And so, I wanna talk a little bit about the sustainability of Permanent, kind of piggybacking on what you just said, because we get a lot of questions about that because people are paying attention to what's going on in the digital realm and the tech spaces and how it affects their data and access to data. So, would you mind talking a little bit about our sustainability model?
Robert Friedman: Yeah. I think there's a misconception out there, first of all, that nonprofits are irresponsible or not competitive or not well structured. And, having been in this sector for a really long time, and in the innovation space, in the technology space, private businesses, they close down all the time. They go bankrupt, they go under, they go under new management. It is much more common to see a new restaurant or a new clothing store, downtown or in the mall, come and go, than it is to see a local YMCA or other sort of nonprofit community member do the same.
Nonprofits are quite resilient, and there's a lot of mechanisms built into that, especially when they're structured to take advantage of all of the benefits that being a nonprofit can provide.
Our sustainability model, how Permanent ensures that we remain sustainable, is founded really on five pillars, that are quite common to long-lived nonprofit organizations. When you think about museums, libraries, religious organizations, and I could go on and on, but the kind of bedrock nonprofit institutions that you never worry about being here tomorrow, they operate in a similar way.
So, for us, our mission is the number one most important pillar, because it really guides our direction.

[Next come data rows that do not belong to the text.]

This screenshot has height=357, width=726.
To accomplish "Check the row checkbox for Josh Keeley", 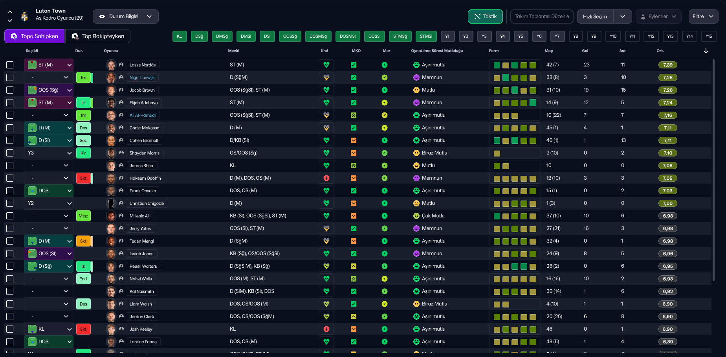I will (x=10, y=329).
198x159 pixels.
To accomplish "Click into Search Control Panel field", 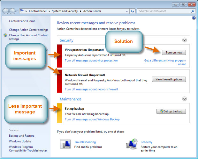I will 164,11.
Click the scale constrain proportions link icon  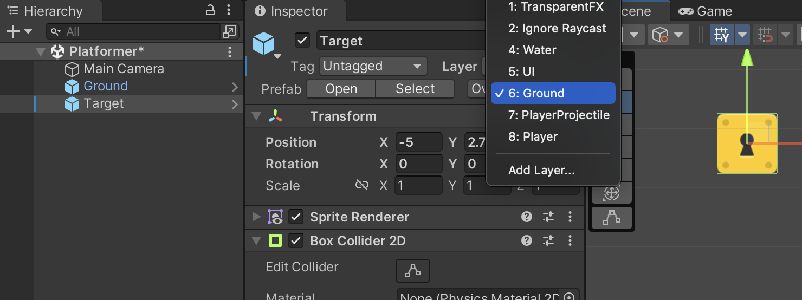(x=361, y=186)
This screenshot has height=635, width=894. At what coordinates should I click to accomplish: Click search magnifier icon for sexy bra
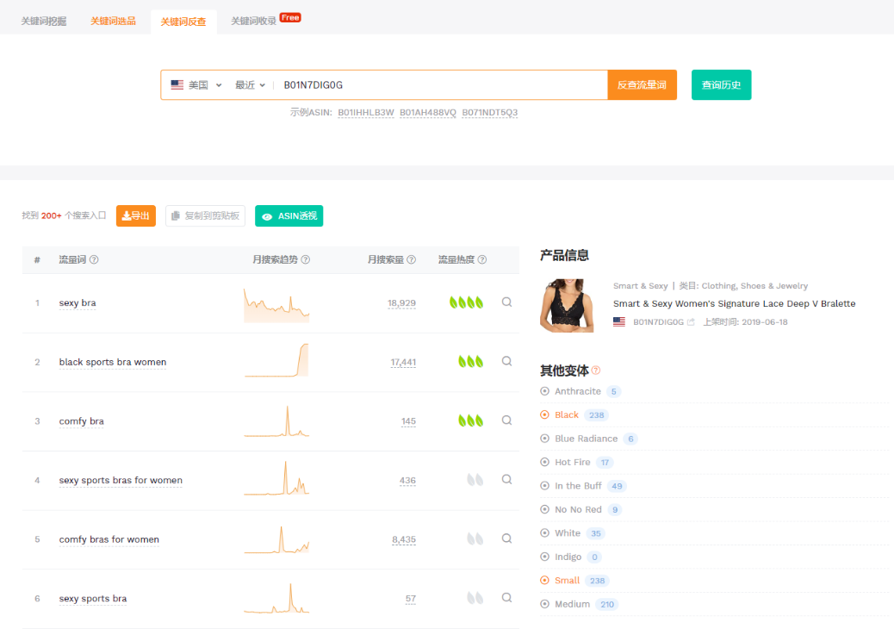coord(506,302)
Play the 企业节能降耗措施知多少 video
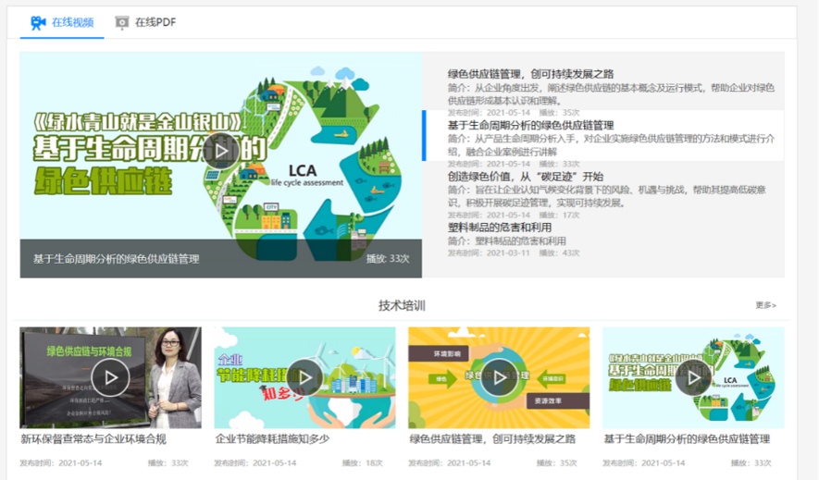Screen dimensions: 819x480 (304, 377)
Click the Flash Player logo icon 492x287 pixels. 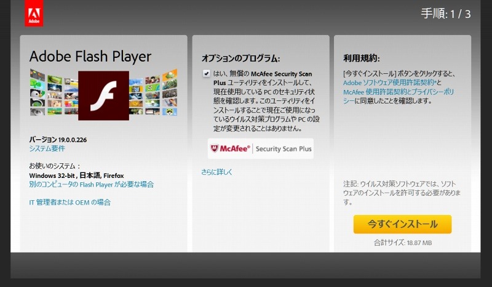pos(103,95)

And our nonprofit status, which is sort of the second pillar, limits our ability to deviate from our mission in any way.
Then as a nonprofit, we're also able to operate an endowment. And our particular endowment model, how we've set up our micro-endowment concept, is a innovative and unique way to leverage the endowment for the kind of things I was talking about, about, this digital preservation problem. That's our third pillar.
Our fourth pillar is being on an open-source technology stack, not relying on proprietary technology, but rather building in the open, utilizing open source. We use technology that's maintained by communities, not individuals.
And most importantly, is our Byte4Byte program, which is our grant making program, is our program that enables us to bring more partners and build a bigger community of resilient nonprofit organizations to do this work. By building that community through the Byte4Byte program, it takes us from being some kind of solo operation, that's trying to carry this burden on our own shoulders alone, towards one that's part of a web, an ecosystem of inner reliant organizations.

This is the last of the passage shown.